Problem -
Of all the lines in the records below, copy only those that contain the string "each".

(Data extracted from a collection)
┏━━
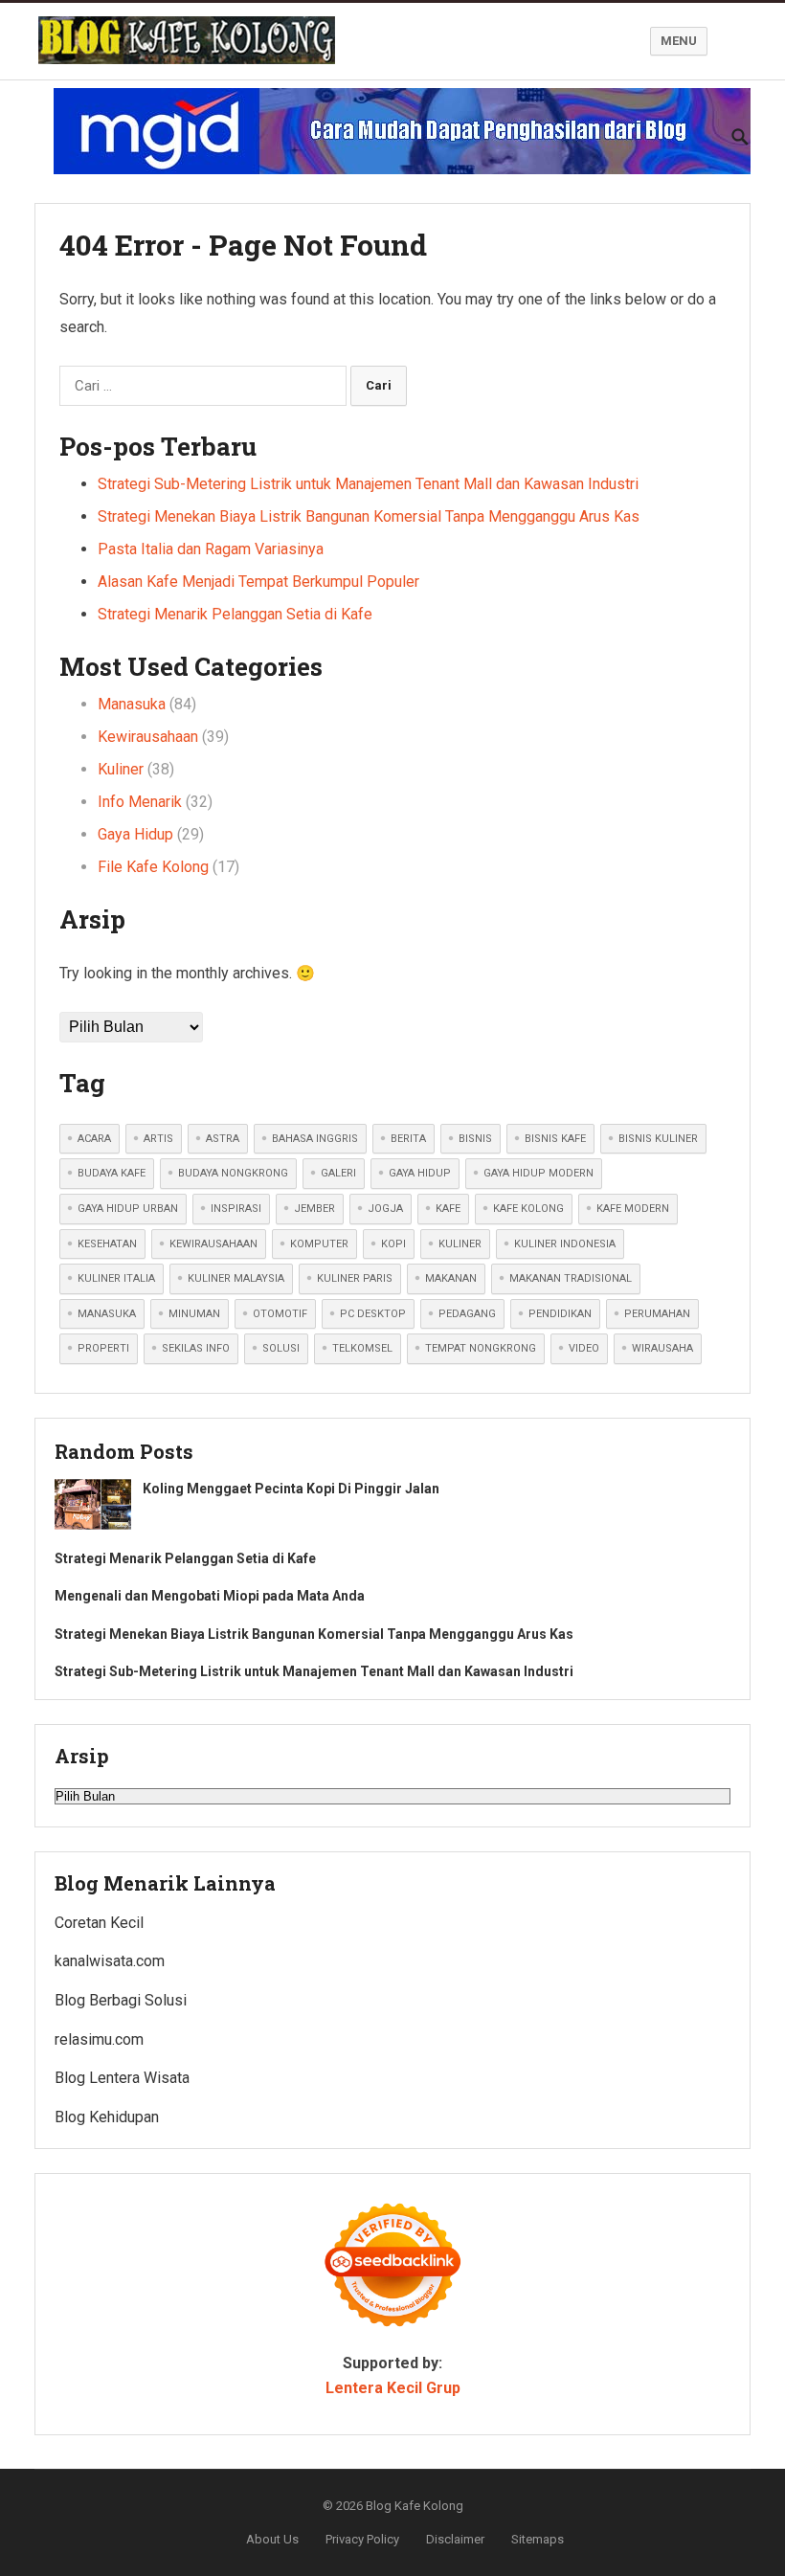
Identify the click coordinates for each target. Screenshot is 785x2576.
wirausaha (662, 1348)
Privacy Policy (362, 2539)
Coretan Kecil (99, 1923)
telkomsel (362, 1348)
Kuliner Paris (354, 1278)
┗━━
┏━━
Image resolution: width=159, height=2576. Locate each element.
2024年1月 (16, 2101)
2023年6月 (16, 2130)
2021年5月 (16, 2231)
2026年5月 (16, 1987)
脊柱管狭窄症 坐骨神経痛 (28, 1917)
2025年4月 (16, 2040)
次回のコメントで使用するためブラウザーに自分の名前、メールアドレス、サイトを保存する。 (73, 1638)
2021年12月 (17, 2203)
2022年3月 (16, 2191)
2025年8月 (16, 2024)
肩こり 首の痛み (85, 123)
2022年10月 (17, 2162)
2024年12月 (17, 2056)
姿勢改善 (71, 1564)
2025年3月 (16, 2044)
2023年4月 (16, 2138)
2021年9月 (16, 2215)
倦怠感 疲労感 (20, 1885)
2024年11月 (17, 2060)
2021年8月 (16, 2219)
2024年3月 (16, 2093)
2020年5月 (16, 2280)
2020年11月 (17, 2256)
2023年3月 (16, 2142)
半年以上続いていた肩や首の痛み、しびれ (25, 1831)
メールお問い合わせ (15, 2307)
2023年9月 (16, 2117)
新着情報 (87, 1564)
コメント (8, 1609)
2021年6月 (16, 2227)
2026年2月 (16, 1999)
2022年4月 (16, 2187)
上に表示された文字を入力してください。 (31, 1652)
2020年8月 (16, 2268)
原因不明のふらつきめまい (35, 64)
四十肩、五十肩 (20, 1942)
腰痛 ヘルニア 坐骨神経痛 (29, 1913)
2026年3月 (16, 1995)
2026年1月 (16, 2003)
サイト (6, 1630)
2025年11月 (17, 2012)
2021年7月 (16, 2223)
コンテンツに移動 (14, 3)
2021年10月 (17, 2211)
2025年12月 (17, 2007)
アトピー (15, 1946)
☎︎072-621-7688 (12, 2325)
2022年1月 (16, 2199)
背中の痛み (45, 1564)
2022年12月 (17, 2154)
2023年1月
┗━━
Worked solution -
Identify the click coordinates for each target. Screenshot is 785x2576.
Image resolution: width=159, height=2576. Locate each element.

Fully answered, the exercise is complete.